Excerpted passage
His hand print is all over this adoption. I don't believe in luck. I don't believe in chance. I believe in providence. And I can't wait to share with our daughter how God flung open doors to bring her home.

Thursday, September 6, 2012

the gift that keeps on giving...

Remember that nasty Hand, Foot and Mouth Disease my boys had in July? Well I tell you what - it is the gift that just keeps on giving. First a fever. Then blisters. Then the blisters popped and scabbed over. Then parts of the skin on their hands and feet peeled off in big, thick chunks. And now - their fingernails and toenails are coming off. I kid you not. They are coming off. It starts at the base of the nail and just pulls away from the skin. We're hoping they won't lose them all - but at this point the majority are headed that way. I had a little chat with our doctor and she says this is one of the more severe symptoms of this disease. Apparently a really bad case went around this year and we just happened to get it -- in ALL its glory.

I guess I should be thankful my boys are not nose-pickers. How on earth would they function with no fingernails??

Tuesday, September 4, 2012

not-back-to-school day

We had our annual *not* back to school celebration today. It looked a little something like this:
Lynden Park.
Picnic Lunch.

How to complete this task
Carry the family blog excerpt forward from its final line, "Picnic Lunch." The data placed after this text isn't needed.

Given information
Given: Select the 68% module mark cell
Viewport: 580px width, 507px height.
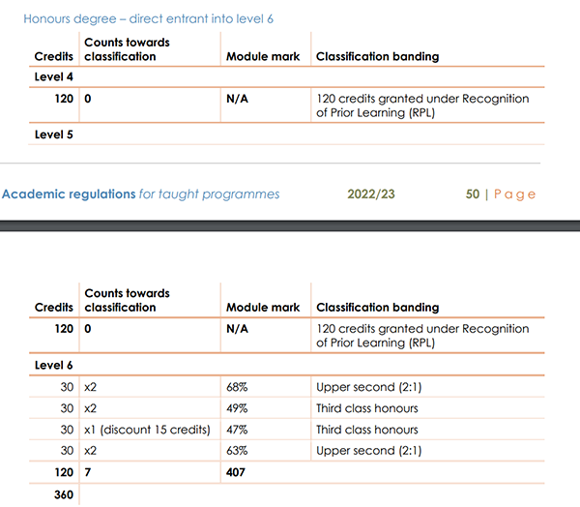Looking at the screenshot, I should pyautogui.click(x=239, y=387).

Task response
Lynden Library.
It was a very fun way to spend the day. And we even got school pictures taken - so not entirely unproductive. But almost.  :-)

Monday, September 3, 2012

labor day

We have some wonderful neighbors, Ryan and Heather, who make a special effort to get everyone on our street together a few times a year. Today they planned for us to go up to our neighborhood school (which starts tomorrow) and do some work on the grounds. We spoke with the janitor last week and he was overwhelmed with all that needed to be done. So it was great that we could help out. After the work was done, we headed back to Ryan and Heather's for a BBQ.

What a great way to spend Labor Day! Working hard. Building community. Lending a helping hand. Hopefully we've started an annual tradition.


Pretty cool how much work 16 adults and 21 kids can do in just under two hours!